Exercise prompt >>
Write out exactly the lines below that run from the one containing "Alle akzeptieren (143, 2485)" through the one containing "пластиковая посуда/контейнеры (818, 1169)", both included, with no other lines.

Records for the exercise >>
┄┄┄┄┄┄

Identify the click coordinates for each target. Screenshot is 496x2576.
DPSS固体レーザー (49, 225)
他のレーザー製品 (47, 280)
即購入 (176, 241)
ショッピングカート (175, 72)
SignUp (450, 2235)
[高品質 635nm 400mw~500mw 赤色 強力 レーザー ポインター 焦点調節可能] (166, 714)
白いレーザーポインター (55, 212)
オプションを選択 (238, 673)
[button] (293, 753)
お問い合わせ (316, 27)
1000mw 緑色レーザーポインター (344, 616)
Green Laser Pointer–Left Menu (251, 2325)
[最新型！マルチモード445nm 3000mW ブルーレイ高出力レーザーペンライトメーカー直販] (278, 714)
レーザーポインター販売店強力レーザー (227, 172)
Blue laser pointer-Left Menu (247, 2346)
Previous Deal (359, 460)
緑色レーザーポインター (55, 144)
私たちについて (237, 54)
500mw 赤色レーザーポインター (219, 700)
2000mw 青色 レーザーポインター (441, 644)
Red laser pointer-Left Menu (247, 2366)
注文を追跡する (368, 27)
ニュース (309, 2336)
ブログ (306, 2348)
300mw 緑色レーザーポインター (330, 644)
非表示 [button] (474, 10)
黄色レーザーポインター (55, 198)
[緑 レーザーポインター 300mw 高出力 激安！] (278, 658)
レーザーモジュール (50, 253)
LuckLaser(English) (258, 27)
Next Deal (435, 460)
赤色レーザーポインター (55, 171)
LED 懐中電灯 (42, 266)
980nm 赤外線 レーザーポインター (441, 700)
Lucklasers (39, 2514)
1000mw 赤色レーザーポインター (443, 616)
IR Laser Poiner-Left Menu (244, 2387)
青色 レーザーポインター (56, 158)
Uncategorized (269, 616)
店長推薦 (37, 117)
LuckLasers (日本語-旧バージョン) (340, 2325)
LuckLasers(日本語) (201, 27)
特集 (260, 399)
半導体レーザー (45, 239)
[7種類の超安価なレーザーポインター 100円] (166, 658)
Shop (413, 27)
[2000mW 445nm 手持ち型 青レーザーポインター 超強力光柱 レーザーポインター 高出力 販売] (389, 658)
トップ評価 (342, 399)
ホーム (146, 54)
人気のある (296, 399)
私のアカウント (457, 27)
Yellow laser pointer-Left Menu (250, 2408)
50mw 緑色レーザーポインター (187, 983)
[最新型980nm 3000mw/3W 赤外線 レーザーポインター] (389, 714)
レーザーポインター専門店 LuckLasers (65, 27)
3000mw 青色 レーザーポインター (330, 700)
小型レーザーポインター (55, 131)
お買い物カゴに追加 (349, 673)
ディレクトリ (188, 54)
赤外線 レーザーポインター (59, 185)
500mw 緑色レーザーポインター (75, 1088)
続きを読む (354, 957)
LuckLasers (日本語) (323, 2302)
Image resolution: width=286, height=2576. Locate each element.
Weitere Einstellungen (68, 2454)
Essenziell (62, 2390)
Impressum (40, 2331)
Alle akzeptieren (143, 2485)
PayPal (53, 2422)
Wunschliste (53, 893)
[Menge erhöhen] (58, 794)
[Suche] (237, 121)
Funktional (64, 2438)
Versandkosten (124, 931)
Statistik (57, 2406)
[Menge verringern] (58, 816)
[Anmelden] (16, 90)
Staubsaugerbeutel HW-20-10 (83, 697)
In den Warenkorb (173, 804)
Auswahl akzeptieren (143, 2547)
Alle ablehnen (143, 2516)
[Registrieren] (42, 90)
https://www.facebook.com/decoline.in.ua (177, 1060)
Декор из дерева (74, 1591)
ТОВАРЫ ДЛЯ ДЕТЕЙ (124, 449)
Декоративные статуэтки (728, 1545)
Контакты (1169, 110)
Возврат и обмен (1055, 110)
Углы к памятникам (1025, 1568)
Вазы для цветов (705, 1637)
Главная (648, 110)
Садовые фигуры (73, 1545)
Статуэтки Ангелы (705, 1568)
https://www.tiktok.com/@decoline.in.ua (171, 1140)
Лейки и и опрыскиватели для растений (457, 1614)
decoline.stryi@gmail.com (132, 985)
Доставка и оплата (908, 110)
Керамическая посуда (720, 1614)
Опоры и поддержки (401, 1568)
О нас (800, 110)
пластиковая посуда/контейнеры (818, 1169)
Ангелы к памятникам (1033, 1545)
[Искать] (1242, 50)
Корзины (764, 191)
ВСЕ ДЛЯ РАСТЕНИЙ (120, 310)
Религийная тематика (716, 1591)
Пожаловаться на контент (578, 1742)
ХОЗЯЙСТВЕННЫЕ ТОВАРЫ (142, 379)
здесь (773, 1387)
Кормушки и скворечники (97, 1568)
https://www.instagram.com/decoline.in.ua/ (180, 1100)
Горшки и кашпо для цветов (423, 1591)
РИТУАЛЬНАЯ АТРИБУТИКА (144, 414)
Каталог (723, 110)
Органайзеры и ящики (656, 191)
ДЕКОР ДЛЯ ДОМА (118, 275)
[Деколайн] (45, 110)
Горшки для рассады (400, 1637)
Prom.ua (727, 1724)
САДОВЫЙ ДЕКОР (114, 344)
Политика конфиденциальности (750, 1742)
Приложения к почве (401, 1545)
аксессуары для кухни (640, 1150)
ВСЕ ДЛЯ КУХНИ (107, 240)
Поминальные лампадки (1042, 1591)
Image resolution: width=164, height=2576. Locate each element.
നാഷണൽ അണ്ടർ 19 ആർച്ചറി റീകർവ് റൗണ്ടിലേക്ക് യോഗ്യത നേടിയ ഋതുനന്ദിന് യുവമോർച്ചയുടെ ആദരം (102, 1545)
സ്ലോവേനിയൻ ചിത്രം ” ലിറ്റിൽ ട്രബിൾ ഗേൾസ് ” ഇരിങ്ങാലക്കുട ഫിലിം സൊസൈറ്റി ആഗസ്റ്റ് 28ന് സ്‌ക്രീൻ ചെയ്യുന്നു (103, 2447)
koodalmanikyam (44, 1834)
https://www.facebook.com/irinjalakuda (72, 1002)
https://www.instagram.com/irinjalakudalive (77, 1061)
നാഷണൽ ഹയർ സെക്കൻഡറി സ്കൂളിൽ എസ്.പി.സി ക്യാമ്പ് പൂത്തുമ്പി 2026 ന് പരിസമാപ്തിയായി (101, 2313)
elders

┄┄┄┄┄┄

Result for this task >>
Alle akzeptieren (143, 2485)
PayPal (53, 2422)
Wunschliste (53, 893)
[Menge erhöhen] (58, 794)
[Suche] (237, 121)
Funktional (64, 2438)
Versandkosten (124, 931)
Statistik (57, 2406)
[Menge verringern] (58, 816)
[Anmelden] (16, 90)
Staubsaugerbeutel HW-20-10 (83, 697)
In den Warenkorb (173, 804)
Auswahl akzeptieren (143, 2547)
Alle ablehnen (143, 2516)
[Registrieren] (42, 90)
https://www.facebook.com/decoline.in.ua (177, 1060)
Декор из дерева (74, 1591)
ТОВАРЫ ДЛЯ ДЕТЕЙ (124, 449)
Декоративные статуэтки (728, 1545)
Контакты (1169, 110)
Возврат и обмен (1055, 110)
Углы к памятникам (1025, 1568)
Вазы для цветов (705, 1637)
Главная (648, 110)
Садовые фигуры (73, 1545)
Статуэтки Ангелы (705, 1568)
https://www.tiktok.com/@decoline.in.ua (171, 1140)
Лейки и и опрыскиватели для растений (457, 1614)
decoline.stryi@gmail.com (132, 985)
Доставка и оплата (908, 110)
Керамическая посуда (720, 1614)
Опоры и поддержки (401, 1568)
О нас (800, 110)
пластиковая посуда/контейнеры (818, 1169)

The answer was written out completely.